M.G.: Don’t get me started on this! Listeners of Revisionist History will know that I have an (un)healthy obsession with the moral failings of elite universities. But yes. I have an entire chapter devoted to the surprisingly mysterious question of why Harvard has more varsity sports teams than any other university in the country—and why Harvard and the other Ivies give such extraordinary admissions preferences to all those tennis players, fencers, and rowers. The answer isn’t encouraging. Elites like to pretend that it is the rest of America that has an unhealthy obsession with sports. Wrong. It’s the other way around.
J.K.: Your account of how the Holocaust became an ugly history that must be taught and recognized is a tribute to the power of television, since that epic tragedy was rarely discussed even (and perhaps especially) by its survivors in the immediate decades after World War II. Then, along came the four-part NBC series Holocaust, which aired in 1978 and was watched by 120 million people in America alone. But the show was almost not called Holocaust. What happened, and what does that say about the power of the right kind of storytelling?

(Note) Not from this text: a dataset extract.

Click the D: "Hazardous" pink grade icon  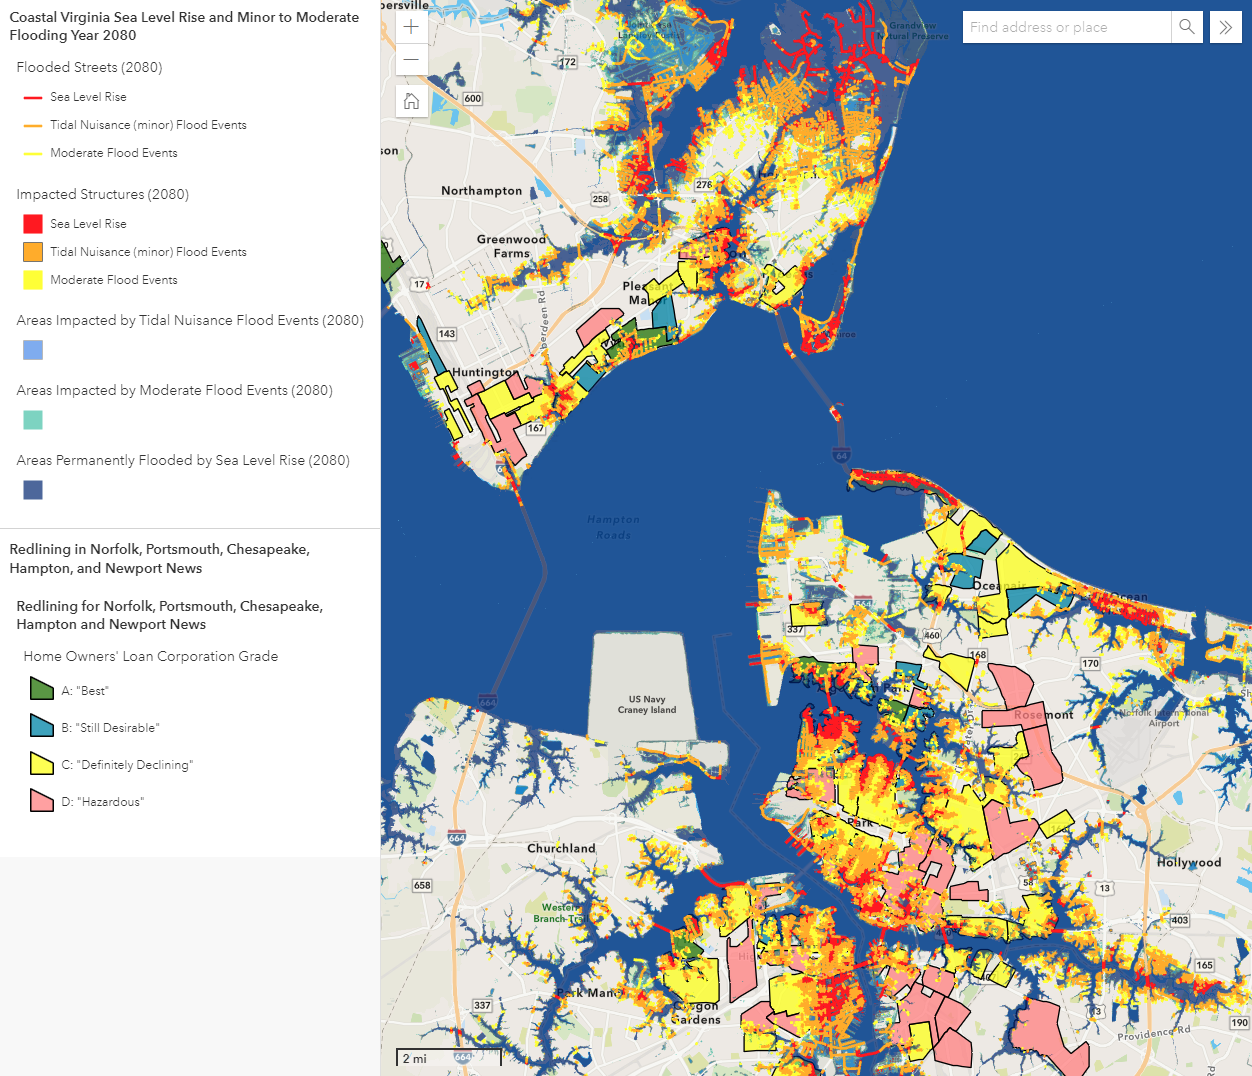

M.G.: Usually, when I write about a topic, some portion of what I discover in the reporting process I already know—and what I’m doing is deepening my understanding. But I have to say, the chapter on the Holocaust is a rare example of a situation where virtually everything I found out came as a surprise to me.
First—yes—the Holocaust as a subject of discussion or historical understanding or popular knowledge was simply absent prior to the end of the 1970s. If you used the term “Holocaust” in conversation in, say, 1970, to describe what Hitler did to the Jews in Europe during the Second World War, people would have looked at you blankly.
What changed things? I think (and lots of people agree) that one of the main catalysts was that mini-series that was watched by half of the American viewing public. Like I said, this is one of those weird facts that I literally knew nothing about until I started the book. And I have to say that the story makes me nostalgic for an era when a single medium—television—had the power to forge a wide social consensus about an issue. Modern-day television is a lot “better” than the television of the 1970s. But it’s a lot less powerful.
J.K.: A personal question, if I may. What kind of kid were you growing up? I imagine you surveying your friends in first grade, asking who was vaccinated and who was not, but perhaps I am wrong! What drove your interests in behavior, and was there a particular teacher or book that ignited your curiosity about why we behave the way we do?
M.G.: Well, you should probably ask my mother what kind of child I was. But I recall being quite solitary. I played for hours in my room by myself. I was obsessed with cars and, later, running. I read lots of history books. I was really interested in the question of what the world was like outside our little town.
I once wrote a letter to the editor of the local paper defending socialism, and another defending Israel’s actions during the Yom Kippur War in 1973. But now that I actually have kids of my own, I’m reluctant to try and put a label on my childhood self: there’s a lot of “noise” in behavior of that age. Who influenced me the most? It was all peers for me—particularly my friends Bruce and Terry. I was pretty skeptical of the adults in my life. I think I still am.